Have you ever surprised yourself by hearing your own voice?
I speak mostly through unspoken scrawls. My loudest voice comes from silence when speech is expected. Fishermen hooking attention.
The vocal manifestation of the underlying punctuation is realized through the intervals.
Rests between notes.
How many beats per minute in the measures of the sentences comprising your composition? Moving as do canvas and a pallete knife conjure acrylics into patterns.
All boats must be houseboats when afloat.

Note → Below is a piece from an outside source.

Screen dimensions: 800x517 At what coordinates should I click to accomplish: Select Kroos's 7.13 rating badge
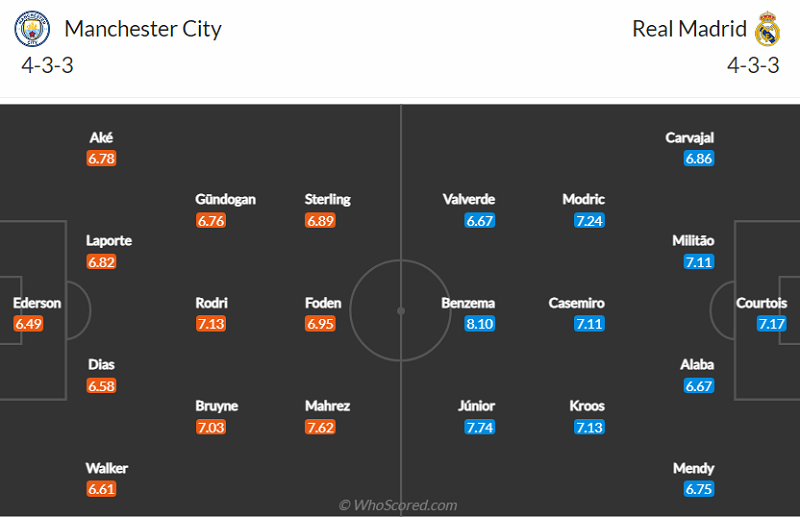pos(589,427)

They are the sustainable sanctums stopping you from dropping into the briney depths.
While it may keep you from taking the plunge immediately, it does grant you access to the deeper and deeper waters, where both stillness and churning are ever present.
Path-carving the sloshing surface.
There are seagulls cackling out “ha-ha-ha” from all around. It sounds much like the blahyadablah of the “hi. how are ya’s,” or like all adults to Charlie Brown.
There are no speed boats here.
No yachts.
Fast and flashy find no quarter.
⊙
How am I?
The shopkeep asks.
Good question.
I know that I am, but how it is that I am, I do not know.
Do you know how you are?
I make. I do, that much I also know to be true.
I smile and say “Oh you know, I’m covering the spread.”
I stop by the independent record shop.
They sell vinyl with a smattering of cassette tapes and other obsolete formats.
They do not sell CD’s. Great curation.
I got the cassettes below for four dollars U.S.
After asking the owner what the price is, I am informed the MD is a mix made years ago by an employee, to be played in the shop. It was given to me for free. The shopkeeper was highly amused at my interest in it.
I mention that seeing three albums by Mott the Hoople made my day.
The shop owner says: started my day with them.
He reaches under the counter and produces the album sleeve for The Hoople.
A sea of faces in hair.
Evidenced.
A child eyeballs me on the ferry ride home. Sliding closer and closer to me.
I say: I’m Casey.
S/he says: I didn’t ask you.
I say: I just thought I’d tell you.
Macy then tells me many things very quickly.
S/he worries deeply about the dangers of sharks when s/he takes the ferry, for instance.
S/he stops speaking briefly and stares at me and says: I think my eyelashes are like yours. We have the same eyelashes.